*WORK TO COMPLETE*
Print, from the listing below, the lines starting at the line containing "[logo geoatlas] (132, 70)" and ending at the line containing "Cartes thématiques (108, 2150)", exactly as they stand, and print nothing else.

*RECORDS FOR THE EXERCISE*
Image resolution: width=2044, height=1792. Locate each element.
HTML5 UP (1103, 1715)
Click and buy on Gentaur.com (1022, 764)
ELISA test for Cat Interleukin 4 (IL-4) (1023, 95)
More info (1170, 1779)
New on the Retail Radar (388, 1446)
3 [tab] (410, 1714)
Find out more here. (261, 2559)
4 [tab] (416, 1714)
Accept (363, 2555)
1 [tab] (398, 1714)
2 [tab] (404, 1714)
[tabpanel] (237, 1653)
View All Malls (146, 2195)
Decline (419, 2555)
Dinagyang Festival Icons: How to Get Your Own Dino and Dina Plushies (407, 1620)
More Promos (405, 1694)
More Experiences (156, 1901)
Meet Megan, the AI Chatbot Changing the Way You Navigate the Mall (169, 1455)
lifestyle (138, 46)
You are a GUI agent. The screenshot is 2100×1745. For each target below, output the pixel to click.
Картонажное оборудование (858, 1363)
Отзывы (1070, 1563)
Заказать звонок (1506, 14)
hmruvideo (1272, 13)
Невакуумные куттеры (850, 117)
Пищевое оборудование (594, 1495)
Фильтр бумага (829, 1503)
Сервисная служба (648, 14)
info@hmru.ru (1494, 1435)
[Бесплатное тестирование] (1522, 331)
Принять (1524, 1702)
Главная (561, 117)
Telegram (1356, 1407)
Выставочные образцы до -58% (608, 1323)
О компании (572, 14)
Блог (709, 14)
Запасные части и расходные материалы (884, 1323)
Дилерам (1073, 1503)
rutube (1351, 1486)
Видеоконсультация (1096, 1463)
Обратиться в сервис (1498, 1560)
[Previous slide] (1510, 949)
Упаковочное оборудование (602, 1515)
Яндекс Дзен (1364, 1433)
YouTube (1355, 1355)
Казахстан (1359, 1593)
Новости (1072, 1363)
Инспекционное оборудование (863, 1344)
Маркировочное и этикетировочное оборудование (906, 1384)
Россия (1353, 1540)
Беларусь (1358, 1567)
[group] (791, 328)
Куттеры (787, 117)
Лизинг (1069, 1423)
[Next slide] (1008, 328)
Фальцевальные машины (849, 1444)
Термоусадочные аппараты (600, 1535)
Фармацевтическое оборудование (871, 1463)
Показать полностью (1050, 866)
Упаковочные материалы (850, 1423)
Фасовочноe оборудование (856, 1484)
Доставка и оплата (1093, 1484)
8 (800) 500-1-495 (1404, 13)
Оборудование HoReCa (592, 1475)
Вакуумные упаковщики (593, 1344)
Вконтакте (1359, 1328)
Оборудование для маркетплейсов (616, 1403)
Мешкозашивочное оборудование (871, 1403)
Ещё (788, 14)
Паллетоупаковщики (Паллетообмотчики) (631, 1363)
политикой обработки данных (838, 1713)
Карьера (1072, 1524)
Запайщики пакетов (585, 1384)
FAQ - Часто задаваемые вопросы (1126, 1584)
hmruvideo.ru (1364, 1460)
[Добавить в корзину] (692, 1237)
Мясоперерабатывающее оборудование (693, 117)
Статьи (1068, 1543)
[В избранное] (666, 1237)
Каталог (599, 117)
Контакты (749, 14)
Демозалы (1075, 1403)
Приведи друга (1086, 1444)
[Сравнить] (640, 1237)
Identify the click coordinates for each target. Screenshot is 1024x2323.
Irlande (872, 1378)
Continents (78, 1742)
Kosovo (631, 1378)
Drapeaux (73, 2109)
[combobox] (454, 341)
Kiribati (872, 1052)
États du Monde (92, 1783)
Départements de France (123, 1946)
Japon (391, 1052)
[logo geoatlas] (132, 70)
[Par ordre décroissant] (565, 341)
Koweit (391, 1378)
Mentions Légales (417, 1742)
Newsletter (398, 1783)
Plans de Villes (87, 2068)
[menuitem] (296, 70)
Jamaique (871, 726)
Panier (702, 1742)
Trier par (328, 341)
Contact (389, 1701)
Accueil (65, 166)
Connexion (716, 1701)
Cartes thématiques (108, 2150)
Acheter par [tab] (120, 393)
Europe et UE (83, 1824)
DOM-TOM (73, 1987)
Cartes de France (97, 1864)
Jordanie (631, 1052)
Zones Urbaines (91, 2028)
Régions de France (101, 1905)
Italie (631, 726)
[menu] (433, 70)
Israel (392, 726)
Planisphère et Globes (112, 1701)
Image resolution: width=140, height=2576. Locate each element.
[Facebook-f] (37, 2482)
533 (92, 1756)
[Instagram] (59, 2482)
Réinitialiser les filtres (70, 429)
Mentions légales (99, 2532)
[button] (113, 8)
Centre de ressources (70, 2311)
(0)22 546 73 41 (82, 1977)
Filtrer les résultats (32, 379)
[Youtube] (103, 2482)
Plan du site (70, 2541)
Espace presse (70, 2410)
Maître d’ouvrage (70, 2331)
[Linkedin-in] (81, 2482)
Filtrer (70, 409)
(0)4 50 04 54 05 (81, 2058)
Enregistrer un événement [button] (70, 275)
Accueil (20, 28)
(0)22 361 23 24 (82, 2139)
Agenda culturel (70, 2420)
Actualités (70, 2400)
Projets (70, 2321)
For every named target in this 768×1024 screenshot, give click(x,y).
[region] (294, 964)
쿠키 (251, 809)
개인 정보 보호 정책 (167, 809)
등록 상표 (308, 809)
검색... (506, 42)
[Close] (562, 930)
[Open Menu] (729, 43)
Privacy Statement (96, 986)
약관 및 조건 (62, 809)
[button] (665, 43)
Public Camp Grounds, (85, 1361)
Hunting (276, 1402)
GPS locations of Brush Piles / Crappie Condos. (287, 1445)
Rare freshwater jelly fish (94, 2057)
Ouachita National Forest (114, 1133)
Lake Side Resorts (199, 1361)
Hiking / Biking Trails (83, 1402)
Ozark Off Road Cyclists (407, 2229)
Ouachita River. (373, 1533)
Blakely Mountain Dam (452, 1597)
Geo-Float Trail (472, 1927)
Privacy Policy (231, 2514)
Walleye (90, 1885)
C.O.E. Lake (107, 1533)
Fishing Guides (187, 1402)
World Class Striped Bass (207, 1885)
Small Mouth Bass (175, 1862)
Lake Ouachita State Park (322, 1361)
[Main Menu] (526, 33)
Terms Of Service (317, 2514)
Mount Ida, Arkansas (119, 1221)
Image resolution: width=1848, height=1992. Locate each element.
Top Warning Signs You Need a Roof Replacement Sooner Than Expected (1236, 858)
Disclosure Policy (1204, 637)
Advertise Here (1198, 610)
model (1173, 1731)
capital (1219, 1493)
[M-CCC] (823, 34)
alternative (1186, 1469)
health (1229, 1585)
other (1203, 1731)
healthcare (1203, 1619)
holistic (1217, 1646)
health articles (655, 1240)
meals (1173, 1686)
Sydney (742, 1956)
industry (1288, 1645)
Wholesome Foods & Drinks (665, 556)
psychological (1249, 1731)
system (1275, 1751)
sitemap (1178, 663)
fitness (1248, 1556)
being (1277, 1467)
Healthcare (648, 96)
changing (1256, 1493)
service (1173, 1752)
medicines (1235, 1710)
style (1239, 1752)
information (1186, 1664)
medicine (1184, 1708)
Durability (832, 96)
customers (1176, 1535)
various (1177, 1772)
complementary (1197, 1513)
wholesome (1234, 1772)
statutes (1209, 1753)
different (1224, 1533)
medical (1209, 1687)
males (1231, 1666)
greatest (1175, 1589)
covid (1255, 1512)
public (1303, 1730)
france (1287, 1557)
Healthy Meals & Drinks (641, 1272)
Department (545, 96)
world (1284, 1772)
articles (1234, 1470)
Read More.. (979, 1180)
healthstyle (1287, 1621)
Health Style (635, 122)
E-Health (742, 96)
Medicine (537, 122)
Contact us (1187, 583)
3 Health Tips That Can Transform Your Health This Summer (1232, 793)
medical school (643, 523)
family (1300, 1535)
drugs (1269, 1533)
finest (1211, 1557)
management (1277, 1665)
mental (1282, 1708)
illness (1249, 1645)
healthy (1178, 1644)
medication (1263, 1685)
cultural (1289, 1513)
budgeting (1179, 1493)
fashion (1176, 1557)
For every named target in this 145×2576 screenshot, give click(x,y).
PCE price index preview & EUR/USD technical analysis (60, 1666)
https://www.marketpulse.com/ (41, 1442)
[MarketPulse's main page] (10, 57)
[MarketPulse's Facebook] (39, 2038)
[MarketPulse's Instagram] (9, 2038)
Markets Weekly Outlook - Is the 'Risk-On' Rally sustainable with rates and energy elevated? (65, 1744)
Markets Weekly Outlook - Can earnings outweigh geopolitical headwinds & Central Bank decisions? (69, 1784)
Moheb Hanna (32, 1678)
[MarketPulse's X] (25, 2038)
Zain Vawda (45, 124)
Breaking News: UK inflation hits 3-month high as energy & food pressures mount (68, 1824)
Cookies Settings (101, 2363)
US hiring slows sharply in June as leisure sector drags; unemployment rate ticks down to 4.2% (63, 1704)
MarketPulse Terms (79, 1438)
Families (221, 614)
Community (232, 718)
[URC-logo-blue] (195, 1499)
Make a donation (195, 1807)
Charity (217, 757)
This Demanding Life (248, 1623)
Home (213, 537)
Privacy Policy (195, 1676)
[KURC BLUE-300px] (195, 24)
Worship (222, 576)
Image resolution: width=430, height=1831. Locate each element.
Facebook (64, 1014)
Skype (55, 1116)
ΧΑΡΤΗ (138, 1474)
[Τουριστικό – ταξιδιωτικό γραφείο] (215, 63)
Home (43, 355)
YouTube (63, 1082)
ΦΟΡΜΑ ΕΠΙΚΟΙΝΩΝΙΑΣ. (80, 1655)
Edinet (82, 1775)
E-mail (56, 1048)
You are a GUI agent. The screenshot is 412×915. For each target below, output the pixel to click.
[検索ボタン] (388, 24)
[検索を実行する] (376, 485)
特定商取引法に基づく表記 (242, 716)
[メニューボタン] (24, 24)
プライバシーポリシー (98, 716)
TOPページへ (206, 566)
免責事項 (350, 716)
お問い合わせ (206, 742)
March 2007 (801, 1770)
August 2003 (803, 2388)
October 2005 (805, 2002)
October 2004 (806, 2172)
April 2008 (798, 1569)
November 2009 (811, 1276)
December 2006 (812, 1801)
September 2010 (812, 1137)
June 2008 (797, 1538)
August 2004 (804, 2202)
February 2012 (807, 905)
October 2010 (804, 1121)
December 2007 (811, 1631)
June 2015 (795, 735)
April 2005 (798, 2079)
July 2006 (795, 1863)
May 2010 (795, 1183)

*SOLUTION*
[logo geoatlas] (132, 70)
[Par ordre décroissant] (565, 341)
Koweit (391, 1378)
Mentions Légales (417, 1742)
Newsletter (398, 1783)
Plans de Villes (87, 2068)
[menuitem] (296, 70)
Jamaique (871, 726)
Panier (702, 1742)
Trier par (328, 341)
Contact (389, 1701)
Accueil (65, 166)
Connexion (716, 1701)
Cartes thématiques (108, 2150)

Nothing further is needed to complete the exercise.